In this respect the plan must contain the following basic elements: (a) an
undertaking by one person, (b) to indemnify another person, (c) for an agreed
consideration, (d) from a loss or liability in respect of an event, (e) the
happening of which is uncertain.
4. Coverage under a plan must be in respect of hospital care or expense or
medical care or expense which normally would otherwise have qualified as a
medical expense under the provisions of subsection 118.2(2) in the determination
of the medical expense tax credit (see IT-519).
5. If the agreed consideration is in the form of cash premiums, they usually
relate closely to the coverage provided by the plan and are based on
computations involving actuarial or similar studies. Plans involving contracts
of insurance in an arm's length situation normally contain the basic elements
outlined in 3 above.
6. In a "cost plus" plan an employer contracts with a trusteed plan or insurance
company for the provision of indemnification of employees' claims on defined
risks under the plan. The employer promises to reimburse the cost of such claims
plus an administration fee to the plan or insurance company.
The employee's contract of employment requires the employer to reimburse the
plan or insurance company for proper claims (filed by the employee) paid, and a
contract exists between the employee and the trusteed plan or insurance company
in which the latter agrees to indemnify the employee for claims on the defined
risks so long as the employment contract is in good standing. Provided that the
risks to be indemnified are those described in paragraphs (a) and (b) of the
definition of "private health services plan" in subsection 248(1), such a plan
qualifies as a private health services plan.
7.An arrangement where an employer reimburses its employees for the cost of
medical or hospital care may come within the definition of private health
services plan. This occurs where the employer is obligated under the employment
contract to reimburse such expenses incurred by the employees or their
dependants.
The consideration given by the employee is considered to be the employee's
covenants as found in the collective agreement or in the contract of service.
8. Medical and hospital insurance plans offered by Blue Cross and various life
insurers, for example, are considered private health services plans within the
meaning of subsection 248(1). In addition, the Group Surgical Medical Insurance
Plan covering federal government employees qualifies as a private health
services plan within the meaning of subsection 248(1). Therefore, payments made
by an individual under any such plan qualify as medical expenses by virtue of
paragraph 118.2(2)(q).
9. Private health services plan premiums, contributions or other consideration
paid for by the employer are not included as medical expenses of the employee
under paragraph 118.2(2)(q) by virtue of paragraph 118.2(3)(b) and are not
employee benefits (see 1 above).
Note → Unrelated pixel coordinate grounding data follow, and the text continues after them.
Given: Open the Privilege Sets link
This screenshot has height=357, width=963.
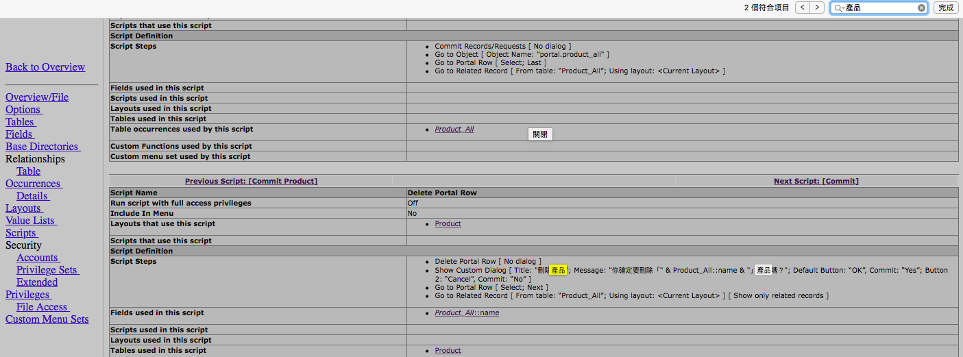Looking at the screenshot, I should 47,270.
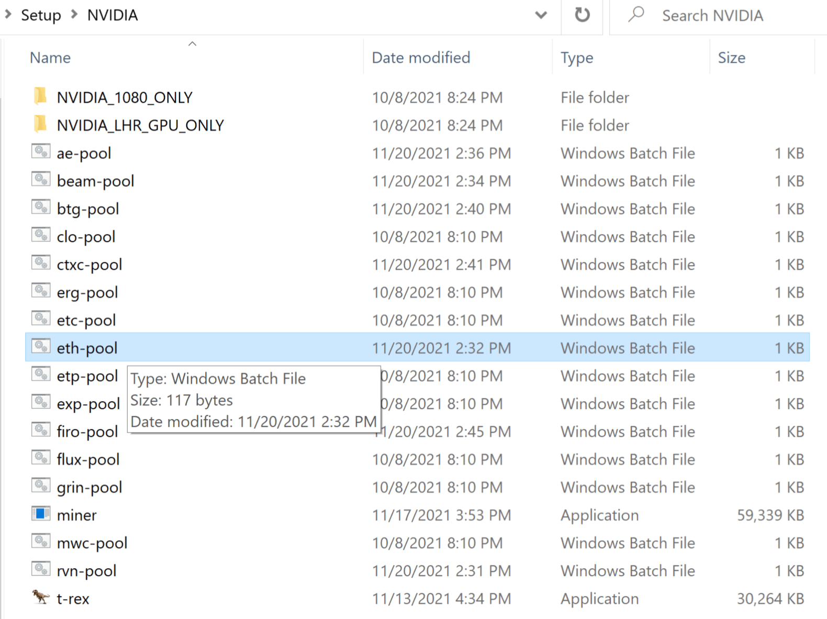827x619 pixels.
Task: Expand the chevron after Setup breadcrumb
Action: click(x=74, y=15)
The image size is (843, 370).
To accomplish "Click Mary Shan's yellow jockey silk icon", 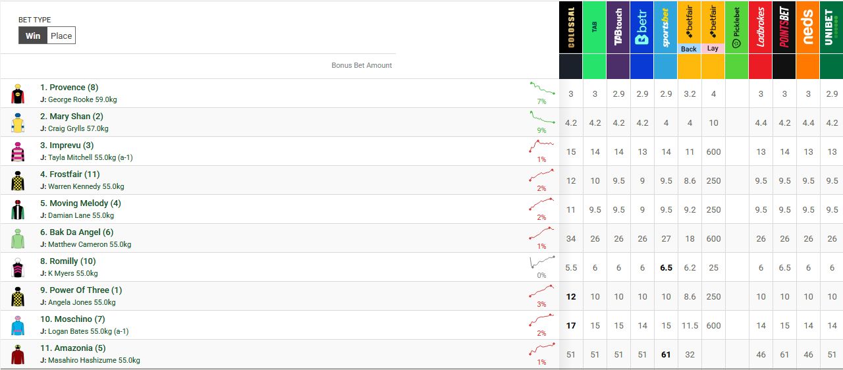I will pos(18,122).
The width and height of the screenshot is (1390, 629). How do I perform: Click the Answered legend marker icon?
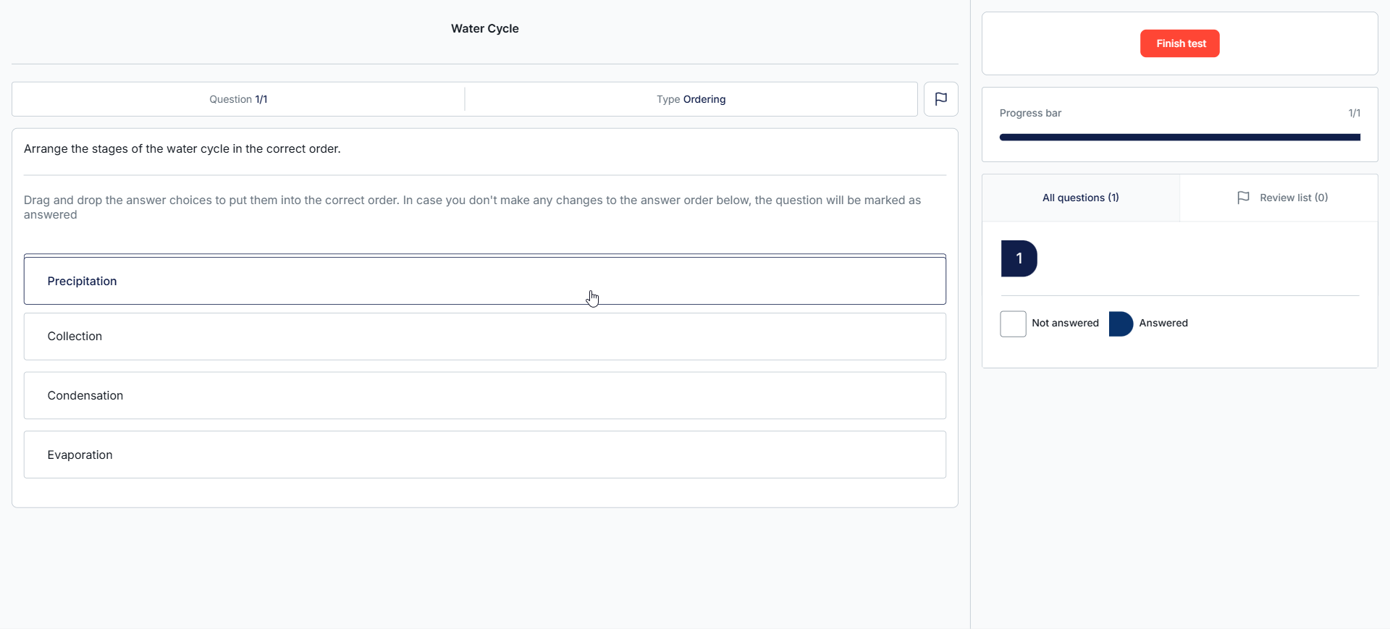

They are however, business outlays or expenses
of the employer for purposes of paragraph 18(1)(a). On the other hand,
contributions or premiums qualify as medical expenses under paragraph
118.2(2)(q) where they are paid directly by the employee, or are paid by the
employer out of deductions from the employee's pay. The amounts so paid must be
for one or more of (a) the employee, (b) the
employee's spouse and (c) any member of the employee's household with whom the
employee is connected by blood relationship, marriage or adoption.